Il arrive.
Dans dix minutes il sera dans mon bureau, mais il n'y reviendra jamais, car je vais le virer. Je n'ai, bien sûr, pas le droit de le dire, ni même de le penser. Nous sommes dans la trêve sacrée, les sept jours qui séparent l'entretien préalable de licenciement du licenciement lui même. La loi est formelle. La décision ne saurait être prise avant ce délai, sans quoi on est dans le vice de forme jusqu'au cou, et le licenciement est nul et non avenu.
Je suis donc officiellement dans ce no man's land, ma décision n'est pas prise monsieur le juge, je ne sais pas ce que je vais dire à ce malheureux dans dix minutes.
Certes, je l'ai vu il y a sept jours, et je lui ai fait état des griefs qui lui étaient reprochés. Certes, je lui avais auparavant remis une lettre l'informant qu'il était convoqué a un entretien préalable pouvant déboucher sur un licenciement.
Certes il a pleuré dans mon bureau, de colère d'angoisse et de honte.
Personne n'est dupe de ce jeu, nous savons tous qu'il sera dehors dans quelques heures, n'en déplaise au législateur, et le côté artificiel de ces règles de savoir mourir n'est pas ce qui me dérange le moins.

☆ ☆ ☆ ☆ ☆

CONSIGNES.
- 1) Répondez à ces questions sur le texte sur le licenciement :
(a) Combien de jours séparent l'entretien préalable du licenciement lui-même ?
(b) Quel document la personne qui raconte avait-elle remis avant l'entretien ?
(c) De quoi l'employé a-t-il pleuré dans le bureau ?
- 2) Poursuivez le texte sur le licenciement après sa dernière phrase.

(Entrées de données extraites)
☆ ☆ ☆ ☆ ☆

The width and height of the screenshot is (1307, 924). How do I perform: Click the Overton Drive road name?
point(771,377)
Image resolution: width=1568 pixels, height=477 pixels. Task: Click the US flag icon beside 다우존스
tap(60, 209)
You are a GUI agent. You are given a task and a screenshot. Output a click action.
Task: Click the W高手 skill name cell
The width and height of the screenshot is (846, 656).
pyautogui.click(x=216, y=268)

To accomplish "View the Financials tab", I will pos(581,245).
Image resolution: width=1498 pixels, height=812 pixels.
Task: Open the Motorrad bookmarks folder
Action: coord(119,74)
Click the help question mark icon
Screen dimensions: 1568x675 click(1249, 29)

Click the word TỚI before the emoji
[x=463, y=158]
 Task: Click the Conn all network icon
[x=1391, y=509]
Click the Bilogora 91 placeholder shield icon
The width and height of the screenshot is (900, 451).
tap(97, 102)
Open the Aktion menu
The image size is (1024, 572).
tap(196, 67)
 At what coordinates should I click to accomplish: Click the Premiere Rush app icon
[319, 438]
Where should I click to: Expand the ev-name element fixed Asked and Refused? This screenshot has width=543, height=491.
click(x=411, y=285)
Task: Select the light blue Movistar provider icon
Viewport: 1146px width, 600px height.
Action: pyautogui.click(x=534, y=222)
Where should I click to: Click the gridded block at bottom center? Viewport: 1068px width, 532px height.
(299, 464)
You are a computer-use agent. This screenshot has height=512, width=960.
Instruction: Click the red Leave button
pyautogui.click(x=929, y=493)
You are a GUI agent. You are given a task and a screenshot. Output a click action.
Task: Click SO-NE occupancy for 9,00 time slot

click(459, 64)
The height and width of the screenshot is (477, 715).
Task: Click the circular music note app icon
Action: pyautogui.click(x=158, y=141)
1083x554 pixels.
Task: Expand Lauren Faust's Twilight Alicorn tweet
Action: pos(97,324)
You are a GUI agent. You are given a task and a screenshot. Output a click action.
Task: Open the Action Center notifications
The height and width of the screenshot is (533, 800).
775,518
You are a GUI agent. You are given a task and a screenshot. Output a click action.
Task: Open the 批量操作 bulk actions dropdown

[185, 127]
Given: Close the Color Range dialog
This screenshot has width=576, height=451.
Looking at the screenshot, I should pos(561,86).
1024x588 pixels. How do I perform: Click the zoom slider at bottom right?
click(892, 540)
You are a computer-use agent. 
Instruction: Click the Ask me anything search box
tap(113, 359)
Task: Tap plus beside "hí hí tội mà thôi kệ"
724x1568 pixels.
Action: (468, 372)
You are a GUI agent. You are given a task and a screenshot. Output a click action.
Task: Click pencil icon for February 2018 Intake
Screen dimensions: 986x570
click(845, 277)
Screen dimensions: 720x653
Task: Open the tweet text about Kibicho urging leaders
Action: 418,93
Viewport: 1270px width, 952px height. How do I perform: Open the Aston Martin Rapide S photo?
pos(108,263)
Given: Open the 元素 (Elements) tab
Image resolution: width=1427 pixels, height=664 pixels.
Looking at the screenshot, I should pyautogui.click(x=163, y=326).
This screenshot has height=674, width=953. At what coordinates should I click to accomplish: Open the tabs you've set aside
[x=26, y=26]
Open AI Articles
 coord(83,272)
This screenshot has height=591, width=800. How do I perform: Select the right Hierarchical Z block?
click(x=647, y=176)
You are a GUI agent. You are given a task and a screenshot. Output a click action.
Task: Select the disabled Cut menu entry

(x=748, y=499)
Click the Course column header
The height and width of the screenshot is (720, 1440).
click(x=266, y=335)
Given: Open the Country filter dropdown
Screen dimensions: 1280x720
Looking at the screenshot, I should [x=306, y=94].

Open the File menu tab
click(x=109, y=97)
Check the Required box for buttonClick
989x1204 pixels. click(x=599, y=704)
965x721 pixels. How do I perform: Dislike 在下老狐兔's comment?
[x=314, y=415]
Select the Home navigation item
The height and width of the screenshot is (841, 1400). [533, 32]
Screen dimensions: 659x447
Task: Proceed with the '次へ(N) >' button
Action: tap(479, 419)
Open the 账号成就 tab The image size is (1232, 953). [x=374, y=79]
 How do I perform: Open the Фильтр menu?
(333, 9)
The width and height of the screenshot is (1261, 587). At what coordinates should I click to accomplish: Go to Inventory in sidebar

☆ ☆ ☆ ☆ ☆

RÉPONSES.
- 1)
(a) Sept jours.
(b) Une lettre l'informant qu'il était convoqué à un entretien préalable pouvant déboucher sur un licenciement.
(c) De colère, d'angoisse et de honte.

- 2)
Pendant ces quelques minutes qui précèdent l'hallali, je repasse en accéléré sa carrière dans ma tête.
Douze ans de maison. Un profil moyen plus, qui se désengageait depuis cinq ans, en espérant tout de même récolter les fruits de son ancienneté.
Un caractère trop rigide, un très léger poil dans la main devenu baobab, arrosé par l'aigreur et les mauvais managers.
Un sentiment fort qu'on est au-dessus des règles, quelques tricheries sur les vacances prises et non posées, un absentéisme qui finit par se remarquer, et puis le changement de boss, la mobilité échouée vers un autre département, et finalement la porte.
Pourquoi est-ce moi, gestionnaire individuel des ressources humaines, qui doit actionner le couperet ? Je n'ai pas pris cette décision, son boss l'a prise. Je l'ai validée, vais l'appliquer, mais c'est moi qui vais devoir gérer l'aspect le plus horrible de l'humain en entreprise, le rejet par un groupe de l'un de ses membres. Un philosophe disait que la démocratie était peut être le système totalitaire le plus ignoble puisqu'on parlait de l'oppression d'un grand nombre de gens sur un petit nombre de gens. Je m'apprête à être l'exécuteur des basses œuvres de cette oppressante majorité, et je n'aime pas cela.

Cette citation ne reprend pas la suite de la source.